Tuliskan kembali seluruh teks tentang PPN KMS tanpa mengubah, menambah, atau menghilangkan satu kata pun.

◆ Dokumen Sumber:
****************
KUNINGAN (MASS) – Pengenaan pajak untuk kegiatan membangun rumah sendiri, yang dikenal dengan Pajak Pertambahan Nilai Kegiatan Membangun Sendiri (PPN KMS), telah menjadi perbincangan hangat.
Rencana kenaikan tarif PPN KMS dari 2,2% menjadi 2,4% pada tahun 2025, sejalan dengan peningkatan tarif PPN umum dari 11% menjadi 12%, menimbulkan kritik dari berbagai kalangan.
Kebijakan ini dianggap tidak sejalan dengan prinsip keadilan, terutama ketika membahas bagaimana pajak tersebut akan berdampak pada masyarakat kelas menengah dan bawah. Dalam perspektif kebijakan publik, kebijakan ini haruslah dievaluasi secara mendalam untuk memastikan penerapannya benar-benar adil dan efektif.
****************
◆ Data yang Tersedia:
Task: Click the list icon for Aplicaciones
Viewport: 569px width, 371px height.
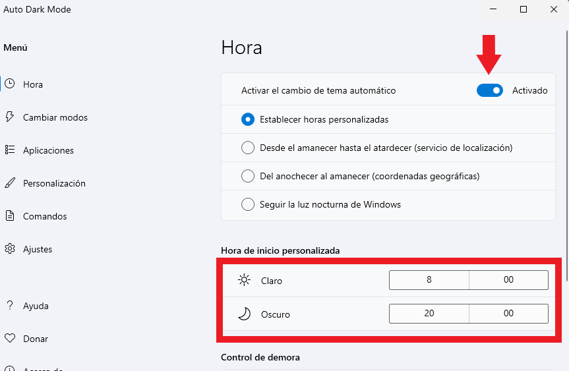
****************
◆ Keluaran yang Diharapkan:
KUNINGAN (MASS) – Pengenaan pajak untuk kegiatan membangun rumah sendiri, yang dikenal dengan Pajak Pertambahan Nilai Kegiatan Membangun Sendiri (PPN KMS), telah menjadi perbincangan hangat.
Rencana kenaikan tarif PPN KMS dari 2,2% menjadi 2,4% pada tahun 2025, sejalan dengan peningkatan tarif PPN umum dari 11% menjadi 12%, menimbulkan kritik dari berbagai kalangan.
Kebijakan ini dianggap tidak sejalan dengan prinsip keadilan, terutama ketika membahas bagaimana pajak tersebut akan berdampak pada masyarakat kelas menengah dan bawah. Dalam perspektif kebijakan publik, kebijakan ini haruslah dievaluasi secara mendalam untuk memastikan penerapannya benar-benar adil dan efektif.